▶ [Data for analysis]:
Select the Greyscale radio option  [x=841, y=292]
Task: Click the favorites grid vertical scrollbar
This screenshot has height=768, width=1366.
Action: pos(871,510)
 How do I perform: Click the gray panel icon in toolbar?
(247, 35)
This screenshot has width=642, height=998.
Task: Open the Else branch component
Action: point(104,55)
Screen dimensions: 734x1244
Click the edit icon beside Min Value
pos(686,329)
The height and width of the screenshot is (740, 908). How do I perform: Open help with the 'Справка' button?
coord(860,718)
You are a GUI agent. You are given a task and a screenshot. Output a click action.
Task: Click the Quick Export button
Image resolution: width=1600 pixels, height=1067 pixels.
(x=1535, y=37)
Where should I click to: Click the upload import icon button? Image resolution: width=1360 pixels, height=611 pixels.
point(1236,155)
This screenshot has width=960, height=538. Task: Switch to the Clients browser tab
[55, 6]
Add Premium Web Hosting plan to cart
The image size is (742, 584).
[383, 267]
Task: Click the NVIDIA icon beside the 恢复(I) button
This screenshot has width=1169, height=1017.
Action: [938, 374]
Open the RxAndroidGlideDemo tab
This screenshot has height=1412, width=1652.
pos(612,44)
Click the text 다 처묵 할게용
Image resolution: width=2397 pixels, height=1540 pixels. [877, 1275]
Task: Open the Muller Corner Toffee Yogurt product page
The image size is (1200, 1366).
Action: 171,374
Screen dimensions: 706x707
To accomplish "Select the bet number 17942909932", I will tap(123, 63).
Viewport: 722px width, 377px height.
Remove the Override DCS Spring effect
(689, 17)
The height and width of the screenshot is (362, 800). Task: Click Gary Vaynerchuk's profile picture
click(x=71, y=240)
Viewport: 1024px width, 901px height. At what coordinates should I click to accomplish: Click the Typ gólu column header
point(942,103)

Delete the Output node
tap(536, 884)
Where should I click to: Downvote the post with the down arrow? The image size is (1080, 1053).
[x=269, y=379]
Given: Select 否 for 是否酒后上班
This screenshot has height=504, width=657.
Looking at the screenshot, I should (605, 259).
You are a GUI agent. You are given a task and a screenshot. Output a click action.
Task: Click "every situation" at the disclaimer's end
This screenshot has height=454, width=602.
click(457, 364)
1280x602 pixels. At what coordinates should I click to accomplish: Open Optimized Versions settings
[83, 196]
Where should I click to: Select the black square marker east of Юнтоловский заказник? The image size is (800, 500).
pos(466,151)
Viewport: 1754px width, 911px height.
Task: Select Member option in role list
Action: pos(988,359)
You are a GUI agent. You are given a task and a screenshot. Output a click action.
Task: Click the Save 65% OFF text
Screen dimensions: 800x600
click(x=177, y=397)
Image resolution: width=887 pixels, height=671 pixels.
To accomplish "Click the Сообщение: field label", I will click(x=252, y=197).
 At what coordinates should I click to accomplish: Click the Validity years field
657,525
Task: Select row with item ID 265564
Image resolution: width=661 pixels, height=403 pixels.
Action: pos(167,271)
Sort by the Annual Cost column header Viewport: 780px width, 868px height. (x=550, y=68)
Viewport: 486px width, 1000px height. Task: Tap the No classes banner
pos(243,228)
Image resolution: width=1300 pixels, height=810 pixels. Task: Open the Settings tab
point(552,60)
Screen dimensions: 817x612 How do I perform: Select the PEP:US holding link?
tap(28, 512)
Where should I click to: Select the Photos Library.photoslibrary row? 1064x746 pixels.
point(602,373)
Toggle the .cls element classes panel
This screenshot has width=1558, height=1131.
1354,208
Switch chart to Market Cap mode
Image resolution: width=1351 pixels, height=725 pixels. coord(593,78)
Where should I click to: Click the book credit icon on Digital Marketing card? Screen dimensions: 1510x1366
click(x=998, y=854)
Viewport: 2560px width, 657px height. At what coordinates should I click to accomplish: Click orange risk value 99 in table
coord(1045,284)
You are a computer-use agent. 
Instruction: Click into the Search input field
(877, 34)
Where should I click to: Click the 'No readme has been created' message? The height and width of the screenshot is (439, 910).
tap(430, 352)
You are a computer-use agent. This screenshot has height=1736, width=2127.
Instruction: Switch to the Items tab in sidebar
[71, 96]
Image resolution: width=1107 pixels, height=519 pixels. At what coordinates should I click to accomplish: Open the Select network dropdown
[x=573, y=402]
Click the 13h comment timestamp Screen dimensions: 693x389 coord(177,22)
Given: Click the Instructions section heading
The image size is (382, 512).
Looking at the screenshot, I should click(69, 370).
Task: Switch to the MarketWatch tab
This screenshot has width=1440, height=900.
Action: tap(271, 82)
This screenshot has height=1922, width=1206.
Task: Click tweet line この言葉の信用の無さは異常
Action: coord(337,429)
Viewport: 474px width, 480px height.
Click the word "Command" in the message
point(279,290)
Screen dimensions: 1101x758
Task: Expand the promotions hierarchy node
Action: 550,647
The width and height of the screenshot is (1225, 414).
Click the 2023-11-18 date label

▶ [Prompt]: Please show each line in the records above that contains "computer".

▶ [Result of this task]:
You are a computer-use agent. 
You are a computer-use agent. This screenshot has height=1736, width=2127.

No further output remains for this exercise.